> [Description of the task]
Scan the records below for the line containing "Click the red-clad" and the line containing "Viewport: 204px width, 111px". Copy both, plus every line between, exactly.

> [Records for the task]
# # # # #

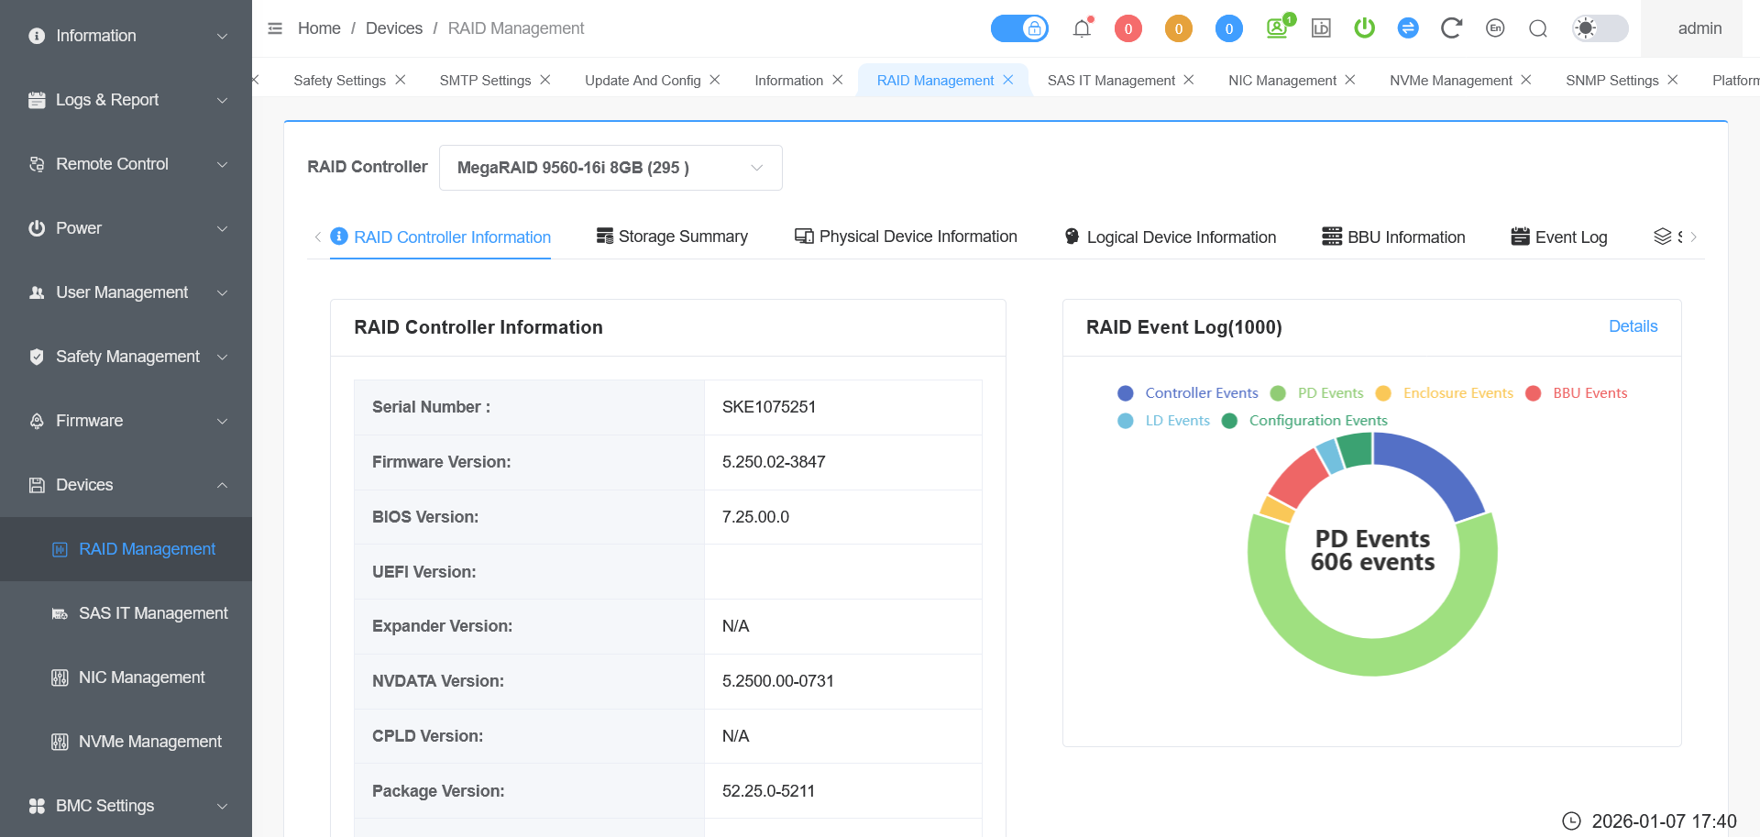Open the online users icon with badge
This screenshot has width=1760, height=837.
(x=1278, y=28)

# # # # #

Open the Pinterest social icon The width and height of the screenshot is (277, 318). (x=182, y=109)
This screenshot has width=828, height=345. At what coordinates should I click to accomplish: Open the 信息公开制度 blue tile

# # # # #

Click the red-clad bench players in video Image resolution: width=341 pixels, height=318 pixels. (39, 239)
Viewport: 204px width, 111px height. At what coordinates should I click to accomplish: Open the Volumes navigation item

# # # # #

> [Solution for this exercise]
Click the red-clad bench players in video Image resolution: width=341 pixels, height=318 pixels. (39, 239)
Viewport: 204px width, 111px height. At what coordinates should I click to accomplish: Open the Volumes navigation item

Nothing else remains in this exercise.